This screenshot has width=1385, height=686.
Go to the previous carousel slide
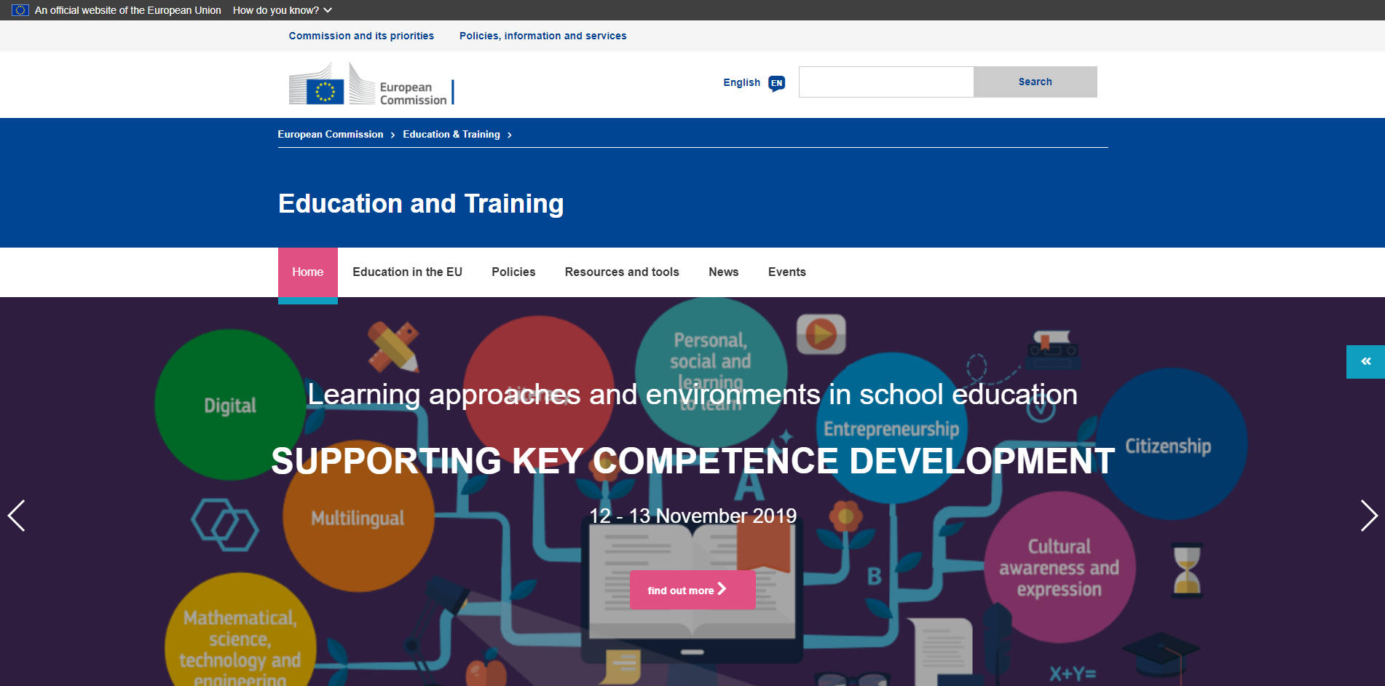(17, 516)
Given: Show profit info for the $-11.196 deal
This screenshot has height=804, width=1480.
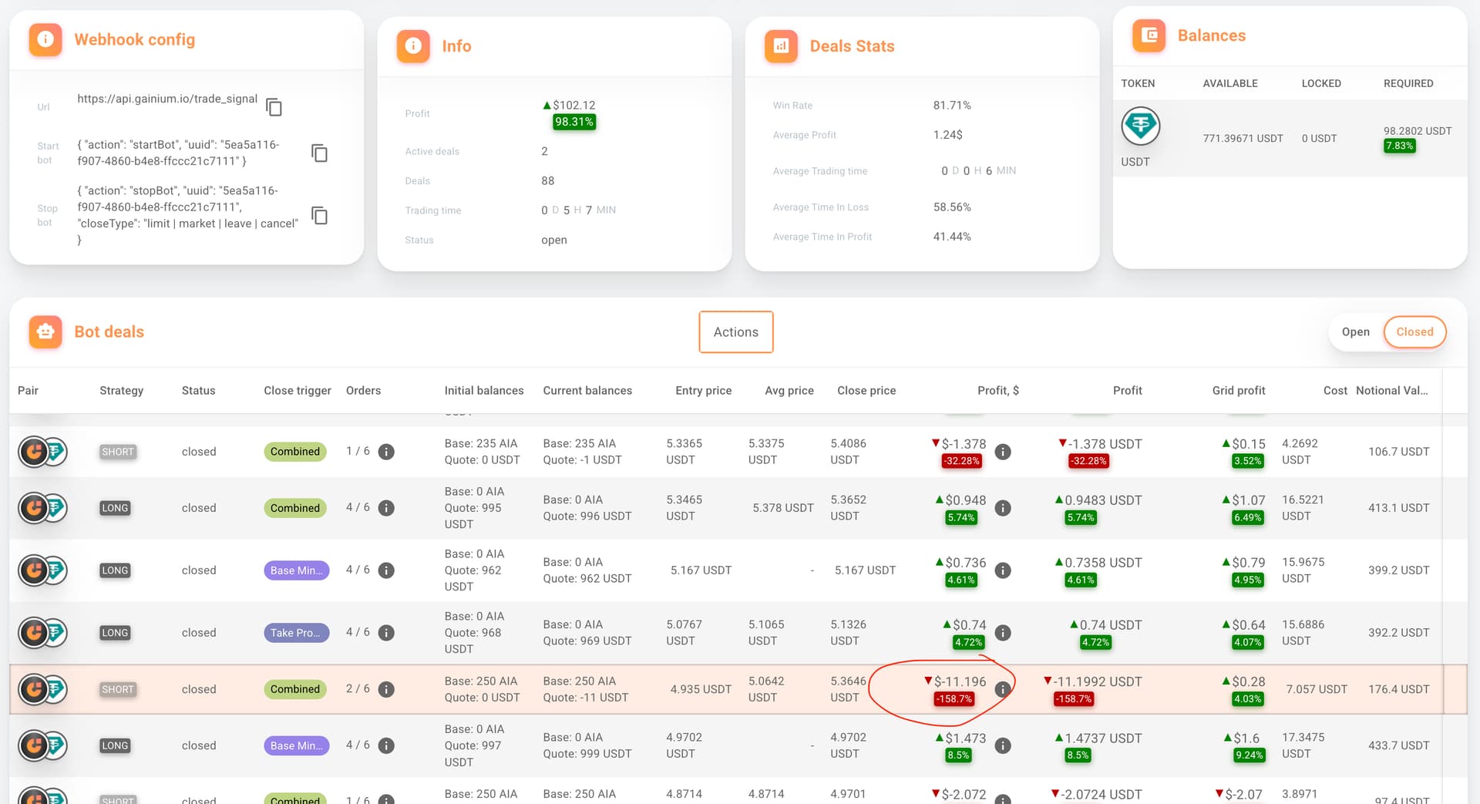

● **WHAT THE TASK ASKS**
For each line above that carries the word "screenshot", copy it out.

● **RESPONSE TO THIS TASK**
This screenshot has width=1385, height=686.
This screenshot has height=804, width=1480.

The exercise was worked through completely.